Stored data
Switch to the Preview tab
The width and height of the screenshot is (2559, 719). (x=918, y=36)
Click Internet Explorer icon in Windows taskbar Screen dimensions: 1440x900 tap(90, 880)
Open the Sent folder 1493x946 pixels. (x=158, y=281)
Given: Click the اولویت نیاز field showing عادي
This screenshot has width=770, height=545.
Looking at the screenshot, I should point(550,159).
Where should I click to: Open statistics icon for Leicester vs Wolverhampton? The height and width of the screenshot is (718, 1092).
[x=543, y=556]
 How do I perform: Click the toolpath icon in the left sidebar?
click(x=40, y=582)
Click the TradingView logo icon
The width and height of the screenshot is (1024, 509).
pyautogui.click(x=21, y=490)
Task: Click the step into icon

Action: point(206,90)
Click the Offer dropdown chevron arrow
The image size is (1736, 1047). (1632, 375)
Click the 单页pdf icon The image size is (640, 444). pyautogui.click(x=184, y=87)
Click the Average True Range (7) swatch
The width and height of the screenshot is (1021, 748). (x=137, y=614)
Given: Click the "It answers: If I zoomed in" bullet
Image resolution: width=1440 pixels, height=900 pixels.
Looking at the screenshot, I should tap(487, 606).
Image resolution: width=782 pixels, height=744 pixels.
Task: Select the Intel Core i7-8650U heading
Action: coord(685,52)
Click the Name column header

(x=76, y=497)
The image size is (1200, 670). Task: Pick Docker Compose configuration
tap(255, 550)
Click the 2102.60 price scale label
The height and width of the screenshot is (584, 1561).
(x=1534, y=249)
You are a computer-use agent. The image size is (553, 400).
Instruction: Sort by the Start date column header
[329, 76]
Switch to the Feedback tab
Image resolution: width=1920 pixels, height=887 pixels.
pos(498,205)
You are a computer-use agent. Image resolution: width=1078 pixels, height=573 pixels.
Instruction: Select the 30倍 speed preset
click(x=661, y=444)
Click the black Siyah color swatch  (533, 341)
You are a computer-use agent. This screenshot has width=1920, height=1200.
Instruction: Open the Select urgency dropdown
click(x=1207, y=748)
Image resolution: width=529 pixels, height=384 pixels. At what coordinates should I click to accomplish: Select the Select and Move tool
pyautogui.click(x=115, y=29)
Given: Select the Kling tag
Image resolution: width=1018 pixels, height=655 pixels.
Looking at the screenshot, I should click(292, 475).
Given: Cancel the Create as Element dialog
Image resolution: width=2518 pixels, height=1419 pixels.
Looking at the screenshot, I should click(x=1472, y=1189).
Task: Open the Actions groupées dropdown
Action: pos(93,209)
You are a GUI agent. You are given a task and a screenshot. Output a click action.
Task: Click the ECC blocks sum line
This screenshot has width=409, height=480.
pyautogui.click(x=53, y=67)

Exercise brief –
Print all of the stored data above, line for line, without changing anything.

Task solution –
Switch to the Preview tab
The width and height of the screenshot is (2559, 719). (x=918, y=36)
Click Internet Explorer icon in Windows taskbar Screen dimensions: 1440x900 tap(90, 880)
Open the Sent folder 1493x946 pixels. (x=158, y=281)
Given: Click the اولویت نیاز field showing عادي
This screenshot has width=770, height=545.
Looking at the screenshot, I should point(550,159).
Where should I click to: Open statistics icon for Leicester vs Wolverhampton? The height and width of the screenshot is (718, 1092).
[x=543, y=556]
 How do I perform: Click the toolpath icon in the left sidebar?
click(x=40, y=582)
Click the TradingView logo icon
The width and height of the screenshot is (1024, 509).
pyautogui.click(x=21, y=490)
Task: Click the step into icon

Action: point(206,90)
Click the Offer dropdown chevron arrow
The image size is (1736, 1047). (1632, 375)
Click the 单页pdf icon The image size is (640, 444). pyautogui.click(x=184, y=87)
Click the Average True Range (7) swatch
The width and height of the screenshot is (1021, 748). (x=137, y=614)
Given: Click the "It answers: If I zoomed in" bullet
Image resolution: width=1440 pixels, height=900 pixels.
Looking at the screenshot, I should tap(487, 606).
Image resolution: width=782 pixels, height=744 pixels.
Task: Select the Intel Core i7-8650U heading
Action: coord(685,52)
Click the Name column header

(x=76, y=497)
The image size is (1200, 670). Task: Pick Docker Compose configuration
tap(255, 550)
Click the 2102.60 price scale label
The height and width of the screenshot is (584, 1561).
(x=1534, y=249)
You are a computer-use agent. The image size is (553, 400).
Instruction: Sort by the Start date column header
[329, 76]
Switch to the Feedback tab
Image resolution: width=1920 pixels, height=887 pixels.
pos(498,205)
You are a computer-use agent. Image resolution: width=1078 pixels, height=573 pixels.
Instruction: Select the 30倍 speed preset
click(x=661, y=444)
Click the black Siyah color swatch  (533, 341)
You are a computer-use agent. This screenshot has width=1920, height=1200.
Instruction: Open the Select urgency dropdown
click(x=1207, y=748)
Image resolution: width=529 pixels, height=384 pixels. At what coordinates should I click to accomplish: Select the Select and Move tool
pyautogui.click(x=115, y=29)
Given: Select the Kling tag
Image resolution: width=1018 pixels, height=655 pixels.
Looking at the screenshot, I should click(292, 475).
Given: Cancel the Create as Element dialog
Image resolution: width=2518 pixels, height=1419 pixels.
Looking at the screenshot, I should click(x=1472, y=1189).
Task: Open the Actions groupées dropdown
Action: pos(93,209)
You are a GUI agent. You are given a task and a screenshot. Output a click action.
Task: Click the ECC blocks sum line
This screenshot has width=409, height=480.
pyautogui.click(x=53, y=67)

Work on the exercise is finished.